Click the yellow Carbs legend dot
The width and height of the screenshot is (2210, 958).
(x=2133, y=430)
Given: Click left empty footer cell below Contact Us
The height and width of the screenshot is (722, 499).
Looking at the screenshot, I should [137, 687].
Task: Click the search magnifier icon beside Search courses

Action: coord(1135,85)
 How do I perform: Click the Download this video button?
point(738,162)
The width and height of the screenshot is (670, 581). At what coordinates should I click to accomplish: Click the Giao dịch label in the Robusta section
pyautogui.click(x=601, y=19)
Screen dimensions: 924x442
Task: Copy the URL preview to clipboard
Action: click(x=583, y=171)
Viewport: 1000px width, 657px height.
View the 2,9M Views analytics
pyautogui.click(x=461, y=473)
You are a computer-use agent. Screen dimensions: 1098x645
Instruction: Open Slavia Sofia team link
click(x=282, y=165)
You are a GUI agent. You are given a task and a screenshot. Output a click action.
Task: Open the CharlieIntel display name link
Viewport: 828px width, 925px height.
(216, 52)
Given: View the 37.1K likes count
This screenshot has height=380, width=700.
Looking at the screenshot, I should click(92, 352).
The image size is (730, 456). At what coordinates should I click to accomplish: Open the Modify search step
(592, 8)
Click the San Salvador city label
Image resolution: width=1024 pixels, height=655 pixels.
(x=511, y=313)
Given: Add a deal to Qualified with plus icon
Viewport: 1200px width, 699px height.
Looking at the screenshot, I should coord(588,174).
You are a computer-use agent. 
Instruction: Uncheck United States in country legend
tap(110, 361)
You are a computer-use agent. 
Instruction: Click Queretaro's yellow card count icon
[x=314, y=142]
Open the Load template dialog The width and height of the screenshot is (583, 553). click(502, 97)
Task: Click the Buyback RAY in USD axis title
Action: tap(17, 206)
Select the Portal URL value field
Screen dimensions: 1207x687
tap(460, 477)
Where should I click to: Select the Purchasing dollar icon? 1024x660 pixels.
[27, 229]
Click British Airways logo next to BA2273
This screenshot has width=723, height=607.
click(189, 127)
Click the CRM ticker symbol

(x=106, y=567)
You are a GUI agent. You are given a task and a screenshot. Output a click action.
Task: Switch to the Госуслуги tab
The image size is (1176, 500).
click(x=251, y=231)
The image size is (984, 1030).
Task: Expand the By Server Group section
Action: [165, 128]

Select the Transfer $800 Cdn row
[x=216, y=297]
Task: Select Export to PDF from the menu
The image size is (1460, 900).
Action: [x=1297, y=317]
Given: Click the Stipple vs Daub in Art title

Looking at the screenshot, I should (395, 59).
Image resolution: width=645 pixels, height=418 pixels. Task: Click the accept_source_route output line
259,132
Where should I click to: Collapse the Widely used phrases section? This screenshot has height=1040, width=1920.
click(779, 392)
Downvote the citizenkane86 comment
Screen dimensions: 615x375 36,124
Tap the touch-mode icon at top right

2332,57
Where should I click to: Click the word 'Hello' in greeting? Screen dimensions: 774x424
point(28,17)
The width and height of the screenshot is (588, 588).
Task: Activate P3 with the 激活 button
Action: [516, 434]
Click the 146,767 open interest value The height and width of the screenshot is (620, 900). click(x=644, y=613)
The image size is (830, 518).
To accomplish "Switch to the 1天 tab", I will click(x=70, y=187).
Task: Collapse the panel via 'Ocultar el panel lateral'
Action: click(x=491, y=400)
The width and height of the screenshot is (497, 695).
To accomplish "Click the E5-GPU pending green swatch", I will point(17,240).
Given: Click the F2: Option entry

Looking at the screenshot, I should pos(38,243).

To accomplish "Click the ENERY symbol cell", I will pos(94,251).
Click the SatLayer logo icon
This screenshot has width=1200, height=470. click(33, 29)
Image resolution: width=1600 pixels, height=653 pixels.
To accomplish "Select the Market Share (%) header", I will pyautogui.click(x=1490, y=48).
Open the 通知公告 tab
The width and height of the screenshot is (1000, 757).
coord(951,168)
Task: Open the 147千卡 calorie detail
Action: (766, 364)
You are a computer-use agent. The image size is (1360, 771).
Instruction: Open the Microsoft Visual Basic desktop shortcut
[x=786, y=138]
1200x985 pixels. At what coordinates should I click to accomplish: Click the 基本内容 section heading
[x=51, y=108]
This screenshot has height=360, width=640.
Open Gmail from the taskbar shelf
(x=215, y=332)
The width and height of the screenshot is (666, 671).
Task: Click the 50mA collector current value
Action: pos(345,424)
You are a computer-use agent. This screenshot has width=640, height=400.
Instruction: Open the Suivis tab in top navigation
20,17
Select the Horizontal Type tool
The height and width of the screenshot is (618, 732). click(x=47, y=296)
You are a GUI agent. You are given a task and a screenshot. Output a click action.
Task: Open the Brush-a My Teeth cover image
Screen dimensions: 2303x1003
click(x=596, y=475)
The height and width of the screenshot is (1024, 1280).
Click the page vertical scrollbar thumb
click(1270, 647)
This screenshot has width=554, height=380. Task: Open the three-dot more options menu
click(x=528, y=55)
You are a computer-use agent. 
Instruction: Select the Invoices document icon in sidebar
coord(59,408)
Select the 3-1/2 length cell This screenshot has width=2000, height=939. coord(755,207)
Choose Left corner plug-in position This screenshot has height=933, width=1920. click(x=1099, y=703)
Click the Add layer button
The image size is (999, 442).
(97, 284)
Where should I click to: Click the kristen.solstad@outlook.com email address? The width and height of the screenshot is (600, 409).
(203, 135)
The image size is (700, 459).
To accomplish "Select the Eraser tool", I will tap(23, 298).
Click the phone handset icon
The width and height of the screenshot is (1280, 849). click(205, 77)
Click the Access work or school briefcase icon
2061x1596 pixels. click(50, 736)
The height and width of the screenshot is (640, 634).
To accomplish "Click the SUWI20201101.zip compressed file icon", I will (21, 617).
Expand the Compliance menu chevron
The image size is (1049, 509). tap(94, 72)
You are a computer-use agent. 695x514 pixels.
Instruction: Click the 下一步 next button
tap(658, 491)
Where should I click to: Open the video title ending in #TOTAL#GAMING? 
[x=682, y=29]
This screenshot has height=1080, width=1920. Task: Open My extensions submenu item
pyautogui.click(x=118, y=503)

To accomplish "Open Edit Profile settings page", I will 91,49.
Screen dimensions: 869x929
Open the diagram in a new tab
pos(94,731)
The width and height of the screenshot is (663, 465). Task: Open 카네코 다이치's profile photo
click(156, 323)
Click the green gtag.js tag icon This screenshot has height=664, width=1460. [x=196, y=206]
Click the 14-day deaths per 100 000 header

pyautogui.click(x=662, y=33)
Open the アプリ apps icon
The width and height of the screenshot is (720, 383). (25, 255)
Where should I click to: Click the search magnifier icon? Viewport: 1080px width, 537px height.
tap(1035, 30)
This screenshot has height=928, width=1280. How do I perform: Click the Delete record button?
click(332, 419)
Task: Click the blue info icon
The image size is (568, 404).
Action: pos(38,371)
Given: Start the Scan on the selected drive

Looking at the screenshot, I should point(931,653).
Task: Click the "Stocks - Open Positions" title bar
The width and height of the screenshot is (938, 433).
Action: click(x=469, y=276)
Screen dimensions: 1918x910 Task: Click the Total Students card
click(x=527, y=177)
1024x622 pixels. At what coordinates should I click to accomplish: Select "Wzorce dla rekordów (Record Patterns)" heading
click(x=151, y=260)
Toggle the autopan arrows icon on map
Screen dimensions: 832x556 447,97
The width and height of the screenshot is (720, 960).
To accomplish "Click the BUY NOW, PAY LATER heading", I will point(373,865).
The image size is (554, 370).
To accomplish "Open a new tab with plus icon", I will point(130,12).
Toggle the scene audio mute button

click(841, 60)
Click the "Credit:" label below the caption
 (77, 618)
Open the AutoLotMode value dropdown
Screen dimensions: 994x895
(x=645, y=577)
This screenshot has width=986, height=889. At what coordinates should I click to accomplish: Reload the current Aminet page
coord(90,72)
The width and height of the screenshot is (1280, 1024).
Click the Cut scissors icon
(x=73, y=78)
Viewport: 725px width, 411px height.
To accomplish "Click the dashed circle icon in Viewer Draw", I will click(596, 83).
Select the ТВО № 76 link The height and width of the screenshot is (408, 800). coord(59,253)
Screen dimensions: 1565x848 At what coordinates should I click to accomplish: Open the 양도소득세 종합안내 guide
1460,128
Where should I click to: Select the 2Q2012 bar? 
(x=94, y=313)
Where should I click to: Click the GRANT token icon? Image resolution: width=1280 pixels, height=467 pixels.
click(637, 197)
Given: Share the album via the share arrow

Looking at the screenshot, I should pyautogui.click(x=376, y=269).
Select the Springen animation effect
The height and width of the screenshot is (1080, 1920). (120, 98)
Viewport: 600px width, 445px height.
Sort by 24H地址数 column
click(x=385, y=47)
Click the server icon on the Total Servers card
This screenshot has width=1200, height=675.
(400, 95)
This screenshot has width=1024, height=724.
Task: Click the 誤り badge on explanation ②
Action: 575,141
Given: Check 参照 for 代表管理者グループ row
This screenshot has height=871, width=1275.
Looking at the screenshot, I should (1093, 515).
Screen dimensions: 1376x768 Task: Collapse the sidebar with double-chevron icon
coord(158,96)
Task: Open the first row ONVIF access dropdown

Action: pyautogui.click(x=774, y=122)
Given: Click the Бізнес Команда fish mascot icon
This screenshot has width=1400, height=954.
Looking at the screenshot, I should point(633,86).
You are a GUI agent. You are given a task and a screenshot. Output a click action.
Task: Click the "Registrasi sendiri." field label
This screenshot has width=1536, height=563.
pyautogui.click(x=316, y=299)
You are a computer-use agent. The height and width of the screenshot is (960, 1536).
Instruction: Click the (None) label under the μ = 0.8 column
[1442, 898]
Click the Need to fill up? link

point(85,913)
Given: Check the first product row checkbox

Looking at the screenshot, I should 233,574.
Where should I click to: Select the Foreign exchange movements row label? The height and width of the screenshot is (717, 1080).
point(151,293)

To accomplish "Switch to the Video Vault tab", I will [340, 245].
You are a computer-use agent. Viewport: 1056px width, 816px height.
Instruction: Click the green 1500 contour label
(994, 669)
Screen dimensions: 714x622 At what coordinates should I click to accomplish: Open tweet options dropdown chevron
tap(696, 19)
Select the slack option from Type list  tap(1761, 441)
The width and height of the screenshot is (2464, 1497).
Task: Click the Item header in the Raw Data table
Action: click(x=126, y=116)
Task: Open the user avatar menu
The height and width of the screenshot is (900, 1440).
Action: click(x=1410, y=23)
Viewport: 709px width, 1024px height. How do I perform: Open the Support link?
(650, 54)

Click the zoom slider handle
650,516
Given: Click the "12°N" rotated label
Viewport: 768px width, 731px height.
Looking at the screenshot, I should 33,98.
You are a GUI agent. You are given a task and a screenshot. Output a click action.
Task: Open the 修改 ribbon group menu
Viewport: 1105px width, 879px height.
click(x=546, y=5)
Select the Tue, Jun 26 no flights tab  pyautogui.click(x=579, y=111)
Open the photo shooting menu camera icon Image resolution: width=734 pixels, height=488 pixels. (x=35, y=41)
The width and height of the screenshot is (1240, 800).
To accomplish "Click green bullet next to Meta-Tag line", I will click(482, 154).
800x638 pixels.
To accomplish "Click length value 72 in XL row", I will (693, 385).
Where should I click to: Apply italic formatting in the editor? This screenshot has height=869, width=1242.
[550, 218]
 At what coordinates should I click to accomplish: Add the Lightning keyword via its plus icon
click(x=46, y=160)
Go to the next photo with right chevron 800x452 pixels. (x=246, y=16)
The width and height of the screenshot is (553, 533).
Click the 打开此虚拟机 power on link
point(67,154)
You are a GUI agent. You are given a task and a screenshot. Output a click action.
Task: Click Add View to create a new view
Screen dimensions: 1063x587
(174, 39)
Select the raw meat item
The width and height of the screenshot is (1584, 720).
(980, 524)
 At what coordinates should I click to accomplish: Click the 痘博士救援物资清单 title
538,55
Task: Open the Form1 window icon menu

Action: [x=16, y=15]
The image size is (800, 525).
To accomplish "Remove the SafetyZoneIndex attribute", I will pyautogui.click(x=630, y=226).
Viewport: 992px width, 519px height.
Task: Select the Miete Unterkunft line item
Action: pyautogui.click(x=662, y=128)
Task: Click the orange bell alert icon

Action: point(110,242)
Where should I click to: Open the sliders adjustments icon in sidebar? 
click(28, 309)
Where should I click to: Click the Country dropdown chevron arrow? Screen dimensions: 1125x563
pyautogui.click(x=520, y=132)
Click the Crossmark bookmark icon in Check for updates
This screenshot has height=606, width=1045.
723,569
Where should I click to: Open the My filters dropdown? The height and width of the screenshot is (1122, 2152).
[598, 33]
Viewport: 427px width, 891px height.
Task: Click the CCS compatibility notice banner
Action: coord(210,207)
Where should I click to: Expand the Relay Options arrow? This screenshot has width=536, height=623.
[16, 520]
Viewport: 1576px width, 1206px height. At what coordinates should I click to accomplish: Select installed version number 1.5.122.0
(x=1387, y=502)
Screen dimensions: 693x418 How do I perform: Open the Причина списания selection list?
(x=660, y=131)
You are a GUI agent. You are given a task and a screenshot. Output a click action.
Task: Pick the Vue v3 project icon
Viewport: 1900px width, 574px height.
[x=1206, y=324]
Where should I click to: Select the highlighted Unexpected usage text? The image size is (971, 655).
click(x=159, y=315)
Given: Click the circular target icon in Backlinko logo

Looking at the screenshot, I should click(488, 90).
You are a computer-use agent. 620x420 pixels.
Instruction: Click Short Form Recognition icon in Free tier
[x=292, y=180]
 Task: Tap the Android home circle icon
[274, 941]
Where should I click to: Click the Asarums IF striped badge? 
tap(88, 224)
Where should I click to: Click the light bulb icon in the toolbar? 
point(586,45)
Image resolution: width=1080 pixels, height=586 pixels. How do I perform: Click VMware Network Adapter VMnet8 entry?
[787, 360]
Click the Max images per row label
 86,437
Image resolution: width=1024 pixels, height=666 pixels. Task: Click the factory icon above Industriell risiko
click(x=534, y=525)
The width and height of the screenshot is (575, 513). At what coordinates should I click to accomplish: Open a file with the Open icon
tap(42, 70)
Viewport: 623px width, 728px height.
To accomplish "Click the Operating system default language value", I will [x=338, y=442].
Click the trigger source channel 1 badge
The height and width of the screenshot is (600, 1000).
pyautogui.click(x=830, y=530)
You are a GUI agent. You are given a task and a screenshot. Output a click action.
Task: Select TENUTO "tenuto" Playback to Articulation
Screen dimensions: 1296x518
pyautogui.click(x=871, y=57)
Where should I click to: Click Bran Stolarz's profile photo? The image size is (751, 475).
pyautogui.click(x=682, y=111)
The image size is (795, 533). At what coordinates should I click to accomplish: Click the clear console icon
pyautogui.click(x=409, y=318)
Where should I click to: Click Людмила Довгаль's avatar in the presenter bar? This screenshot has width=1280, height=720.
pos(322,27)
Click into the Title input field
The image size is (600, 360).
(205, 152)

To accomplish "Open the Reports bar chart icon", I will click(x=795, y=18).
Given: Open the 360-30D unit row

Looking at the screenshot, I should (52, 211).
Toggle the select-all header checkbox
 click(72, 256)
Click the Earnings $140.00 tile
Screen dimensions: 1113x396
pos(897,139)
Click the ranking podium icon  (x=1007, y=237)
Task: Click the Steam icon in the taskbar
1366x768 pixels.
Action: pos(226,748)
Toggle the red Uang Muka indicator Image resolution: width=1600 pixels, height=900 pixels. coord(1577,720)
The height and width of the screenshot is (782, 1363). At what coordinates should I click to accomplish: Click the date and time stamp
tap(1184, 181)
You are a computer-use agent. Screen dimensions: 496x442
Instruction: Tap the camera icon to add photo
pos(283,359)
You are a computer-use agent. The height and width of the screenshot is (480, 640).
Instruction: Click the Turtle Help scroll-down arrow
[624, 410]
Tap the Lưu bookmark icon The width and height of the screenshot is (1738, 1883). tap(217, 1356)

********

## Task to carry out:
Referring to the material above, set down exactly the lines between the line with "Open the 通知公告 tab" and the line with "This screenshot has height=360, width=640.", inclusive, and no other lines.

## Answer to this problem:
Open the 通知公告 tab
The width and height of the screenshot is (1000, 757).
coord(951,168)
Task: Open the 147千卡 calorie detail
Action: (766, 364)
You are a computer-use agent. The image size is (1360, 771).
Instruction: Open the Microsoft Visual Basic desktop shortcut
[x=786, y=138]
1200x985 pixels. At what coordinates should I click to accomplish: Click the 基本内容 section heading
[x=51, y=108]
This screenshot has height=360, width=640.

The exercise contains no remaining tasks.